New claims for unemployment insurance fell for the second straight week, suggesting the economic recovery is motivating some companies to lay off fewer workers.

For the week ending, May 25, new claims dropped by a seasonally adjusted 12,000 to 410,000, the lowest level since March 16, the Labor Department reported Thursday. Claims fell by 3,000 the week before.

The more stable four-week moving average of new claims, which smoothes out weekly fluctuations, also fell last week to 418,500.

Although fewer Americans filed new applications, the level of claims continues to be high, a sign that the jobs market remains sluggish.

Even if companies reduce the speed at which they lay off workers, the jobless rate will keep rising if companies are reluctant to hire employees back.

The nation's unemployment rate jumped to 6 percent in April — the highest in nearly eight years — as jobseekers streamed back into the market faster than companies added new positions.

Many economists predict the unemployment rate will rise as high as 6.5 percent by June.

Companies — whose revenues and profits took a hit during the slump — are worried about the recovery's staying power and are reluctant to quickly hire back workers, crank up spending and make other big commitments until they are convinced the turnaround is for real, economists said.

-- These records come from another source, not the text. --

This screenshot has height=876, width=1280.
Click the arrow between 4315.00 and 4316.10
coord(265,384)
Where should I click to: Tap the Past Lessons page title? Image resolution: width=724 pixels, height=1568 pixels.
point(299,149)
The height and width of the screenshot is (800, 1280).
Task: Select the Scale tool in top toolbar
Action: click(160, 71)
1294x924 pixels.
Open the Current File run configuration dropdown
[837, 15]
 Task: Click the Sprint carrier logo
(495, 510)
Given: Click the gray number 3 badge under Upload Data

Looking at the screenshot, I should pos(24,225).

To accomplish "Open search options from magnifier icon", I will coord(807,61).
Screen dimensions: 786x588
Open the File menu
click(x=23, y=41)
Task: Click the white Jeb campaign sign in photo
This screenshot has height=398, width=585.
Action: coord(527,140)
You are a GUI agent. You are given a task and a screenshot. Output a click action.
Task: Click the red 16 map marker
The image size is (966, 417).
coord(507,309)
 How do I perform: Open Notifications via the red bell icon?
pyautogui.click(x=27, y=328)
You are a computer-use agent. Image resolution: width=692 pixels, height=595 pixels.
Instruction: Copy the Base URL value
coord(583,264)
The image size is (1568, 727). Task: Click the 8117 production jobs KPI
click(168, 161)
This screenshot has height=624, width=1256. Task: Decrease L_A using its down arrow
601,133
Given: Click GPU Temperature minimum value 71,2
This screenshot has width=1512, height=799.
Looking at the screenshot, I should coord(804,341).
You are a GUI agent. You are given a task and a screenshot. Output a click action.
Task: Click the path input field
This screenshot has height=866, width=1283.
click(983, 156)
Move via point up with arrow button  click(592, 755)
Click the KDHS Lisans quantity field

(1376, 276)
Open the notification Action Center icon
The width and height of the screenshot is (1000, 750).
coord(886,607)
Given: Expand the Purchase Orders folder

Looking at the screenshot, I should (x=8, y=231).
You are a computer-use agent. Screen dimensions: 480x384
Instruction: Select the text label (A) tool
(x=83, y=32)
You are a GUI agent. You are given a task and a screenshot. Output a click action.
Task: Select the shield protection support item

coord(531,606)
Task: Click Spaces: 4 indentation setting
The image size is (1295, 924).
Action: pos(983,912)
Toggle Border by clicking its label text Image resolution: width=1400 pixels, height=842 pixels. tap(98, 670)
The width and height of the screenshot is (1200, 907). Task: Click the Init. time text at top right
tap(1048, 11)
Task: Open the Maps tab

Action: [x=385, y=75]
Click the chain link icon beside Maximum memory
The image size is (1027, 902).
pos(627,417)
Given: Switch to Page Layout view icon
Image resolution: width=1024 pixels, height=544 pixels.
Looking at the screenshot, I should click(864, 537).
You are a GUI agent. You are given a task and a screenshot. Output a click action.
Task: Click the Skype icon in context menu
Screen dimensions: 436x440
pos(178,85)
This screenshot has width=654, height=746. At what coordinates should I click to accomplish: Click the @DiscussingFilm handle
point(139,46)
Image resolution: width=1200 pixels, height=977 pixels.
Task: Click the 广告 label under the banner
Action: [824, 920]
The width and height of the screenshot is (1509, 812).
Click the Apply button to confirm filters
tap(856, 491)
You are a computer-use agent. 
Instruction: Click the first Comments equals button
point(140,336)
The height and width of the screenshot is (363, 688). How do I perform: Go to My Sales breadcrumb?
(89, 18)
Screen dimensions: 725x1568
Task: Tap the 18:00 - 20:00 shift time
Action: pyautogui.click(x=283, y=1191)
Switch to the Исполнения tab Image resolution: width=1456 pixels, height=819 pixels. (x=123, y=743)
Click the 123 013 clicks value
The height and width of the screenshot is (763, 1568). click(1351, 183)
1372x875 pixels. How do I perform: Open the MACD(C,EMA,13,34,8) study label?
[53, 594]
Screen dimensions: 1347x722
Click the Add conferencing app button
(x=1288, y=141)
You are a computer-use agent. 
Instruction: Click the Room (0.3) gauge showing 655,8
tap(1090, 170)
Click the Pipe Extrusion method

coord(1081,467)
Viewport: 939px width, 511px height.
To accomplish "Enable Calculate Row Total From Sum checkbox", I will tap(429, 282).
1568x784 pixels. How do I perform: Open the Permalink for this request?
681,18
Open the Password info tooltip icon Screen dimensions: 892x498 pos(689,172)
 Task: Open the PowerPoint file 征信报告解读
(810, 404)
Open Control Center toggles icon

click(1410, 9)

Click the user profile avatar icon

Thursday's report also showed that the number of unemployed workers continuing to draw jobless benefits rose to 3.89 million for the week ending May 18. That was the highest level since Jan. 15, 1983.

That suggests that laid-off workers are still having trouble finding a job.

Citing uncertainties about the vitality of the unfolding economic recovery, the Federal Reserve earlier this month decided to leave short-term interest rates unchanged at 40-year lows.

The specter of rising unemployment, along with the belief that consumers — who kept buying throughout last year's recession, won't have a lot of pent-up demand coming out of it — were factors in the Fed policy-makers' decision to hold rates steady. Many economists predict the Fed will leave rates unchanged through the summer.

Low rates might motivate consumers, whose spending accounts for two-thirds of all economic activity in the United States, to keep on spending and businesses to step up investment, thus helping along the recovery.